Returns the value of the input of name $name used in a form with GET method, or passed by appending a query string to the end of a url as in http://someurl.com/?data=value. If $name is not specified, returns a ref to a hash of all the query string data.

$Request->ServerVariables($name)

Returns the value of the server variable / environment variable with name $name. If $name is not specified, returns a ref to a hash of all the server / environment variables data. The following would be a common use of this method:

$env = $Request->ServerVariables();
# %{$env} here would be equivalent to the cgi %ENV in perl.

$Application Object

Like the $Session object, you may use the $Application object to store data across the entire life of the application. Every page in the ASP application always has access to this object. So if you wanted to keep track of how many visitors there where to the application during its lifetime, you might have a line like this:

$Application->{num_users}++

The Lock and Unlock methods are used to prevent simultaneous access to the $Application object.

$Application->Lock()

Locks the Application object for the life of the script, or until UnLock() unlocks it, whichever comes first. When $Application is locked, this gaurantees that data being read and written to it will not suddenly change on you between the reads and the writes.

This and the $Session object both lock automatically upon every read and every write to ensure data integrity. This lock is useful for concurrent access control purposes.

Be careful to not be too liberal with this, as you can quickly create application bottlenecks with its improper use.

$Application->UnLock()

Unlocks the $Application object. If already unlocked, does nothing.

$Application->SessionCount()

This NON-PORTABLE method returns the current number of active sessions, in the application. This method is not implemented as part of the ASP object model, but is implemented here because it is useful. In particular, when accessing databases with license requirements, one can monitor usage effectively through accessing this value.

This is a new feature as of v.06, and if run on a site with previous versions of Apache::ASP, the count may take a while to synch up. To ensure a correct count, you must delete all the current state files associated with an application, usually in the $Global/.state directory.

$Server Object

The server object is that object that handles everything the other objects do not. The best part of the server object for Win32 users is the CreateObject method which allows developers to create instances of ActiveX components, like the ADO component.

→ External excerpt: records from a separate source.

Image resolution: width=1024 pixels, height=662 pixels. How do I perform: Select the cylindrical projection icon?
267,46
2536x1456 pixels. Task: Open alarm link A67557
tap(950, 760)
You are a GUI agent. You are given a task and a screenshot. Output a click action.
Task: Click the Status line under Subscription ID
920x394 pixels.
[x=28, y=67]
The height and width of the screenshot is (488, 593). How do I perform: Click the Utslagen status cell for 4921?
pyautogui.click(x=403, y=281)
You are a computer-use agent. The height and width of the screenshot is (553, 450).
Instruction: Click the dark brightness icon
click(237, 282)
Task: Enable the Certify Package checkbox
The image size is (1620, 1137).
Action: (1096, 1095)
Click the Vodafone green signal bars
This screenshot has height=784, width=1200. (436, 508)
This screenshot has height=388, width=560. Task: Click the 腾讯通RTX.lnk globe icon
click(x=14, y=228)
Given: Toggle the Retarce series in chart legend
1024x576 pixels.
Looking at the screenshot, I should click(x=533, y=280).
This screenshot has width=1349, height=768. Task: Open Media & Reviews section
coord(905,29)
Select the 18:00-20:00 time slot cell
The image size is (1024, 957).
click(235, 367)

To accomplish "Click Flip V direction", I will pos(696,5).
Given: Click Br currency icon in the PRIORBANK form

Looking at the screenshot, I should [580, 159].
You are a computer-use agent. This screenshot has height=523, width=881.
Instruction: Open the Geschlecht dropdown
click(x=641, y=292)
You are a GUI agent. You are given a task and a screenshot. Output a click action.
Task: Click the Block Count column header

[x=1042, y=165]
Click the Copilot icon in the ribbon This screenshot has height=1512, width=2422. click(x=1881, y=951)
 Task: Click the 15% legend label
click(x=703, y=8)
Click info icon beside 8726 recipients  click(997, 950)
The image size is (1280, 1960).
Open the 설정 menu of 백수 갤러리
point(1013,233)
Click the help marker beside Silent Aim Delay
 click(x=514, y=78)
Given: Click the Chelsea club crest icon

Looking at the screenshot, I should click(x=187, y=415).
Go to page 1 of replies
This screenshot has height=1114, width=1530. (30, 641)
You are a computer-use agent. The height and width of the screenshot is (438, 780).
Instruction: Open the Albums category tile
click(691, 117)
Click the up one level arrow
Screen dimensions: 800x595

$Server->{ScriptTimeout} = $seconds

Not implemented. May never be. Please see the Apache Timeout configuration option, normally in httpd.conf.

$Server->CreateObject($program_id)

Allows use of ActiveX objects on Win32. This routine returns a reference to an Win32::OLE object upon success, and nothing upon failure. It is through this mechanism that a developer can utilize ADO. The equivalent syntax in VBScript is

Set object = Server.CreateObject(program_id)

For further information, try 'perldoc Win32::OLE' from your favorite command line.

$Server->HTMLEncode($string)

Returns an HTML escapes version of $string. &, ", >, <, are each escapes with their HTML equivalents. Strings encoded in this nature should be raw text displayed to an end user, as HTML tags become escaped with this method. "

$Server->MapPath($url);

Given the url $url, absolute, or relative to the current executing script, this method returns the equivalent filename that the server would translate the request to, regardless or whether the request would be valid.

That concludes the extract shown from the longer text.